[Passage provided]
==================================================

Ryan Roberts - Scientifically, Friendship is Superior

"But- But I want them to kiss-" 

Shush, imaginary representation of a teenage girl! It's my time to shine!

    Hi again! For the first time in my life, I am writing a blog about the stuff discussed in class and NOT disagreeing with it! I know, shocking! But I'll cut to the chase. I'm writing this blog to prove that, scientifically, humans are programed to form ties with their family and seek out a mate, but not necessarily seek out friendship. This inherently makes friendship that doesn't harbor latent romantic attraction as the most superior type of love.

    Okay, so there are three general types of love. Familial, Romantic/Sexual, and Friendship. Let's start with familial: 

    "Blood is thicker than water." is a phrase that people generally use to describe why you should, by default, love your family. But what's actually going on underneath the skull? Well, evolutionarily, people want to continue their bloodline and see it flourish. Love is a by product of this. Much in the same way that our brain makes us perceive babies as cute (so we don't kill them), our brain will default-ly prescribe love towards those that are in your family bloodline. Also, assuming that your family lives in the same household, the mere-exposure affect will influence you to enjoy people and the company of others you tend to spend time around.

==================================================

[Data section]
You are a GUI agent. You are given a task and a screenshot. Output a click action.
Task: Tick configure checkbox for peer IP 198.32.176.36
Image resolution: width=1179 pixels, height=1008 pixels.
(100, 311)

==================================================

[Task requirements]
1 > Please reproduce the part of the blog post on friendship starting with "Ryan Roberts - Scientifically, Friendship" and going on through "time to shine!".
2 > List the general types of love that the blog post on friendship names.

[Results of the exercise]
1 >
Ryan Roberts - Scientifically, Friendship is Superior

"But- But I want them to kiss-" 

Shush, imaginary representation of a teenage girl! It's my time to shine!

2 >
Familial
Romantic/Sexual
Friendship